• Question: how expensive is it to research drugs

    Asked by Mayonnaise Bees to Eleni, Hannah, Jenny, Oli, Steven on 9 Nov 2016.
    • Photo: Steven Street

      Steven Street answered on 9 Nov 2016:


      Hi Mayonnaise Bees,

      That’s a very good question!!

      The answer is, very expensive! before any drugs can be given to people by doctors they have to go through clinical trials. These alone can be very expensive – the average cost is on the order of hundreds of millions of pounds…. another worrying factor is that for every drug which passes clinical trials, there are ~10,000 failures. The costs of these drugs also need to be recovered by the companies funding the successful drugs.

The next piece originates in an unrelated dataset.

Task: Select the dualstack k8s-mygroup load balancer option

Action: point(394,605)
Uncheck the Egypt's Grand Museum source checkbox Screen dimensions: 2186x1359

      The overall cost for developing a new drug and bringing it to market is on the order of billions of pounds…. see for example:

      http://www.bbc.co.uk/news/blogs-magazine-monitor-27340835

      so it’s quite a lot! But in the early phases it’s much less…. so my research has a total budget for my 4 year PhD of around £25,000 for research costs. This is more than enough, though sometimes I can do reactions with £100′ of chemicals in them!

      Hopefulyl that answers your question a bit!?
      Steve

    • Photo: Hannah Bolt

      Hannah Bolt answered on 10 Nov 2016:


      Hi Mayonnaise Bees,

      As Steve says, developing new drugs is VERY expensive. For every potential drug that gets tested in the ‘clinical trials’ that Steve has mentioned, thousands more will have been made but fail to get to that stage. So many drugs also don’t pass clinical trials and every failed drug pushes up the cost of ones that manage to get approval.

      At the moment, it is thought that bringing one new medicine to the market costs $2.6 billion!

      In my research I spend about £5,000 each year on reagents to make my drugs and other equipment. I also am paid a wage by my research funding. I get to use the fancy machines and instruments in my University too, and some of these cost millions of pounds!